Local foods are all the rage. But don't overlook products just because they contain far-off ingredients. When done right, crops grown in developing countries can improve farming communities around the globe. Here's how to spot the best options.
Brands can say they responsibly source ingredients such as chocolate and coffee. But “responsible” isn’t a regulated term, and it can mean different things to different companies. That’s where third-party certification agencies like Fair Trade USA and Fair for Life come in.

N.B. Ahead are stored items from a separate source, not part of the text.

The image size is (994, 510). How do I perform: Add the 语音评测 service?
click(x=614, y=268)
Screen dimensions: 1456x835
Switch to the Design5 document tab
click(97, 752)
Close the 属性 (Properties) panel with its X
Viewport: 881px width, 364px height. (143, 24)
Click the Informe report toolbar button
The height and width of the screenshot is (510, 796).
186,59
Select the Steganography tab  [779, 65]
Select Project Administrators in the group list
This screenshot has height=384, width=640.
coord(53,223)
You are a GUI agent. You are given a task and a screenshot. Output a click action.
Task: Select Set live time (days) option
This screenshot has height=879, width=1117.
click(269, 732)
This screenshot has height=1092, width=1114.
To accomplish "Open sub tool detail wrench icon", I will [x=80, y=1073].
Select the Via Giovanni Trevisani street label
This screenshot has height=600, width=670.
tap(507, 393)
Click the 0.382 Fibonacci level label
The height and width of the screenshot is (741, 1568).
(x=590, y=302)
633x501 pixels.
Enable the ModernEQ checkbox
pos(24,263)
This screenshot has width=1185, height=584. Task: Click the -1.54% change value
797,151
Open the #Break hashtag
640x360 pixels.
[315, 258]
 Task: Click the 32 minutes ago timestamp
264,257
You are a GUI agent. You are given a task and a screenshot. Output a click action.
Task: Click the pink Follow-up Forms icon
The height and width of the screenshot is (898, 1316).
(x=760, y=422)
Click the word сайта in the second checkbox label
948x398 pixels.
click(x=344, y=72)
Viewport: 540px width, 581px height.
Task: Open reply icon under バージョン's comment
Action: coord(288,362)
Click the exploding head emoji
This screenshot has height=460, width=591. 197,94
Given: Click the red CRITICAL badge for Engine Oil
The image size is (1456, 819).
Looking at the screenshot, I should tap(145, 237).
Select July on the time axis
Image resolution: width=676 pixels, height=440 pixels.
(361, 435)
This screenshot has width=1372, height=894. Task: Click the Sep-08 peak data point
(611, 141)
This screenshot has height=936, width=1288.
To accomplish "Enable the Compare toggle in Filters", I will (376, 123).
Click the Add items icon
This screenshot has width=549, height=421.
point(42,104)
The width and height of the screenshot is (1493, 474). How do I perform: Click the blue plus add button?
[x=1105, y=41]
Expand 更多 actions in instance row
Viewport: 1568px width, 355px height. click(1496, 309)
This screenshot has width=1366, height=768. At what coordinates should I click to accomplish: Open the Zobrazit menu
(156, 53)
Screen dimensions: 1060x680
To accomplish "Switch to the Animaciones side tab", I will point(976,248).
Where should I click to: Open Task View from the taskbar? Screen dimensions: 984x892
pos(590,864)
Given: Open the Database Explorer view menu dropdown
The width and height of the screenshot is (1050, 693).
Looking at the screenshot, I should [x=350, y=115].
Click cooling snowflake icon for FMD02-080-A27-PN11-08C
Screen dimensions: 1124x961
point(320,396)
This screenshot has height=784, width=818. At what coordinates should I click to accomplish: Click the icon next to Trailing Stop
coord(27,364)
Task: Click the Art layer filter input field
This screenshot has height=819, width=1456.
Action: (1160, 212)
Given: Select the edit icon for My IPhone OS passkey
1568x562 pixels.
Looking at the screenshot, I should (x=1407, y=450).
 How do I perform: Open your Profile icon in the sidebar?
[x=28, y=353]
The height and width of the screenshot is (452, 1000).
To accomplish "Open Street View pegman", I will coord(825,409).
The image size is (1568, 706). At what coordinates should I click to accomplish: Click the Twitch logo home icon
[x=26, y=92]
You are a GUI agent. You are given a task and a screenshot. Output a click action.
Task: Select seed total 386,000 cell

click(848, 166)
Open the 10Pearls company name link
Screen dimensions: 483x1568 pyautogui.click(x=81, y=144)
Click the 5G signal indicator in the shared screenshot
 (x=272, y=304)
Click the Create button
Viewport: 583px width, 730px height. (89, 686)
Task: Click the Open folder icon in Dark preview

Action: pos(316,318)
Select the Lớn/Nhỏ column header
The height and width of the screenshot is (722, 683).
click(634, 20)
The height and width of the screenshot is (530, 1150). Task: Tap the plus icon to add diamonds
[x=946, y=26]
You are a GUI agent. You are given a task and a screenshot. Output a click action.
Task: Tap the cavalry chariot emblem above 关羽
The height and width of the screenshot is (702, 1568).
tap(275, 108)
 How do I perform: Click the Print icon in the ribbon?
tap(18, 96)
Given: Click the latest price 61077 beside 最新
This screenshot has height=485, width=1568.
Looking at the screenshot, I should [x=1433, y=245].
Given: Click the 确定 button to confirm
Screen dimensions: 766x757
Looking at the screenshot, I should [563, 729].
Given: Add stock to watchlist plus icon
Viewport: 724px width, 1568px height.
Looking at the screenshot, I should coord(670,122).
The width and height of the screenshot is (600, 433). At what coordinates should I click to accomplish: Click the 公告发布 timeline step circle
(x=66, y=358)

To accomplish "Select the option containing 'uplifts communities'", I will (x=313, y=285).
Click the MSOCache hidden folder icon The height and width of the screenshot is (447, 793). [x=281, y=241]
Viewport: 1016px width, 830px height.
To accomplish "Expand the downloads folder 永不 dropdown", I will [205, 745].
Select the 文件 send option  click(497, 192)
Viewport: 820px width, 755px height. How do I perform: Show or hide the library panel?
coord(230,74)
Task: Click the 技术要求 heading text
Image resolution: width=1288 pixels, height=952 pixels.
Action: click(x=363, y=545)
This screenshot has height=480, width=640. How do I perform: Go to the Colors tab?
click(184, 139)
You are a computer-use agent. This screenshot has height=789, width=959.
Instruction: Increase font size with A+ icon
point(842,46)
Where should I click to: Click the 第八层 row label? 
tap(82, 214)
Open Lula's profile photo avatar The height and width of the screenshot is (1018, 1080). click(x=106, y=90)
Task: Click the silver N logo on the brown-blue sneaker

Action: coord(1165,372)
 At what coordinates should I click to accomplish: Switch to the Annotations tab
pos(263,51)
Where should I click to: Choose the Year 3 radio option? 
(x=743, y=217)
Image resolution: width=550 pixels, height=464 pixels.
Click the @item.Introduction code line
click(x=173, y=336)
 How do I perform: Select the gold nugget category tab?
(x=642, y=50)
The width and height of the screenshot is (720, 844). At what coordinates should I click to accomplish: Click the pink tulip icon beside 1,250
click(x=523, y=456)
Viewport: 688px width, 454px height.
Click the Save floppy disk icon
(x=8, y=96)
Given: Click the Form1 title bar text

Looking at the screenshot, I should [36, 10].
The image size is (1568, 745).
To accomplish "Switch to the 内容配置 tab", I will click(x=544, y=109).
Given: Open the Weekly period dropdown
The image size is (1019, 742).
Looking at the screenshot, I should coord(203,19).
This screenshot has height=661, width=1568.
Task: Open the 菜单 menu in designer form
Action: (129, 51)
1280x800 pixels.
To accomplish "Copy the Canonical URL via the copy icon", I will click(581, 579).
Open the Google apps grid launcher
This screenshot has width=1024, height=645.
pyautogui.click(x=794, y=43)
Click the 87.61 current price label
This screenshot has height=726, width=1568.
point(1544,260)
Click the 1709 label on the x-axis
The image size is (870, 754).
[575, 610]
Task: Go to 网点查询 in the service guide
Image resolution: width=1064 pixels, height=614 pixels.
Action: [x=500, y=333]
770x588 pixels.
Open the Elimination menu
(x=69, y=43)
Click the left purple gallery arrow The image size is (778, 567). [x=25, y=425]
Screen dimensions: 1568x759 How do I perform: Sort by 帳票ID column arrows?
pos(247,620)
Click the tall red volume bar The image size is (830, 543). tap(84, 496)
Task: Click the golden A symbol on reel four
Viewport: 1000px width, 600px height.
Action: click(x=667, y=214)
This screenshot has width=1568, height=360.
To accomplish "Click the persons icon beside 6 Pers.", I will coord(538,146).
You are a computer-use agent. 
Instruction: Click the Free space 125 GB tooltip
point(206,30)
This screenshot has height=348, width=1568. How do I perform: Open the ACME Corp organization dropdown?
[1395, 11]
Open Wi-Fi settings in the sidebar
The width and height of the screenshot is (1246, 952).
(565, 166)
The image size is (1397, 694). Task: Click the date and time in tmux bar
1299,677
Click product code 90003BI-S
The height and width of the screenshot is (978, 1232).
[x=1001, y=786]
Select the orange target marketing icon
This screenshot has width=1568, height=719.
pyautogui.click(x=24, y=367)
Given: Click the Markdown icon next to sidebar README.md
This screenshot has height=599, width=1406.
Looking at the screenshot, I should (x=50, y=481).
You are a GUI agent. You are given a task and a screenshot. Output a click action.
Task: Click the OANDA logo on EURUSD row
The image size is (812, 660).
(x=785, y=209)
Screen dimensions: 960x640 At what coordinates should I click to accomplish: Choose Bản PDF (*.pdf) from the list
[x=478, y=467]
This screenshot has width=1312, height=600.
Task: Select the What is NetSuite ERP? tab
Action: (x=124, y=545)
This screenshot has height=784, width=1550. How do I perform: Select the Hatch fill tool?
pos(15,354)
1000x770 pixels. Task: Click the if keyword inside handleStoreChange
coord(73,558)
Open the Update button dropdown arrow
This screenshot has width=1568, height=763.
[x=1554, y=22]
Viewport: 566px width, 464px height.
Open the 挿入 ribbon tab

These organizations audit companies that want to print a certification label on the package—and ensure that farmers and their employees are paid fair wages, work in safe conditions and uphold sustainable farm practices.
One and only.
Although single-origin coffee and tea have been available for years, increasingly more companies are sourcing single-origin ingredients for products ranging from rice to ice cream. According to the Real Co—which sells rice, salt and sugar—single origin is a method of buying crops through a partnership with just one farm or grower. Single origin fosters supply chain transparency because when just one farm is involved in production, it’s easier to know where food comes from and how it was grown.
Brands often source ingredients overseas, transport it to the U.S. and then process it in stateside facilities. But some companies are committed to increasing jobs in farming communities by manufacturing products in country, too. For example, chocolate company Madecasse sources cacao beans and manufactures chocolate bars in Madagascar to provide meaningful incomes to more than 200 people.